*** Material to process ***

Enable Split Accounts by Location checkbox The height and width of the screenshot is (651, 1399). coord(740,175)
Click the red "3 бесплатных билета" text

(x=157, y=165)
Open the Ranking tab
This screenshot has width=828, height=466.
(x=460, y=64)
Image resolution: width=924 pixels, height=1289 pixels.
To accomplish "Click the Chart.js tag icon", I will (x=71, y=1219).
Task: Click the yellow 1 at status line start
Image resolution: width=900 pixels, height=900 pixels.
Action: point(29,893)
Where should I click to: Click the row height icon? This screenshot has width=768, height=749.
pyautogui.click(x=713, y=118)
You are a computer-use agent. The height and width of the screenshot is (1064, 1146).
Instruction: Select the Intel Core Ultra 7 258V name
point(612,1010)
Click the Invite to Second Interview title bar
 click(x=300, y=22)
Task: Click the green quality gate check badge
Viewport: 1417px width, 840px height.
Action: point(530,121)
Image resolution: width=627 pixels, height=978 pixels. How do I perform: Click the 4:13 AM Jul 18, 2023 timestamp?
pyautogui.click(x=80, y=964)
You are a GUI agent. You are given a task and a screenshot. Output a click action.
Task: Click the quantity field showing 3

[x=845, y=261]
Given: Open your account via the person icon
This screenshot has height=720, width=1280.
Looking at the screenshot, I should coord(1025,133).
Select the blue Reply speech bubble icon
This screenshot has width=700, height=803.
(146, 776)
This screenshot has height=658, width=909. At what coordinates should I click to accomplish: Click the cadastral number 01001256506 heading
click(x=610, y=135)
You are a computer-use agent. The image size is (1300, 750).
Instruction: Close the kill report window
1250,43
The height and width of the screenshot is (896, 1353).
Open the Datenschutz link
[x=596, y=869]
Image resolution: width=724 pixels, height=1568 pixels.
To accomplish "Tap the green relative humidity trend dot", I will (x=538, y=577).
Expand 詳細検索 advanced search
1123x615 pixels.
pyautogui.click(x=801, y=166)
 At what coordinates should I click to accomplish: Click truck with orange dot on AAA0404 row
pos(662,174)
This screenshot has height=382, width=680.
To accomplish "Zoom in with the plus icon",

*** End of Material to process ***

▶ [Exercise aim]:
All of the data above should be set down again exactly.

▶ [Task answer]:
Enable Split Accounts by Location checkbox The height and width of the screenshot is (651, 1399). coord(740,175)
Click the red "3 бесплатных билета" text

(x=157, y=165)
Open the Ranking tab
This screenshot has width=828, height=466.
(x=460, y=64)
Image resolution: width=924 pixels, height=1289 pixels.
To accomplish "Click the Chart.js tag icon", I will (x=71, y=1219).
Task: Click the yellow 1 at status line start
Image resolution: width=900 pixels, height=900 pixels.
Action: point(29,893)
Where should I click to: Click the row height icon? This screenshot has width=768, height=749.
pyautogui.click(x=713, y=118)
You are a computer-use agent. The height and width of the screenshot is (1064, 1146).
Instruction: Select the Intel Core Ultra 7 258V name
point(612,1010)
Click the Invite to Second Interview title bar
 click(x=300, y=22)
Task: Click the green quality gate check badge
Viewport: 1417px width, 840px height.
Action: point(530,121)
Image resolution: width=627 pixels, height=978 pixels. How do I perform: Click the 4:13 AM Jul 18, 2023 timestamp?
pyautogui.click(x=80, y=964)
You are a GUI agent. You are given a task and a screenshot. Output a click action.
Task: Click the quantity field showing 3

[x=845, y=261]
Given: Open your account via the person icon
This screenshot has height=720, width=1280.
Looking at the screenshot, I should coord(1025,133).
Select the blue Reply speech bubble icon
This screenshot has width=700, height=803.
(146, 776)
This screenshot has height=658, width=909. At what coordinates should I click to accomplish: Click the cadastral number 01001256506 heading
click(x=610, y=135)
You are a computer-use agent. The image size is (1300, 750).
Instruction: Close the kill report window
1250,43
The height and width of the screenshot is (896, 1353).
Open the Datenschutz link
[x=596, y=869]
Image resolution: width=724 pixels, height=1568 pixels.
To accomplish "Tap the green relative humidity trend dot", I will (x=538, y=577).
Expand 詳細検索 advanced search
1123x615 pixels.
pyautogui.click(x=801, y=166)
 At what coordinates should I click to accomplish: Click truck with orange dot on AAA0404 row
pos(662,174)
This screenshot has height=382, width=680.
To accomplish "Zoom in with the plus icon",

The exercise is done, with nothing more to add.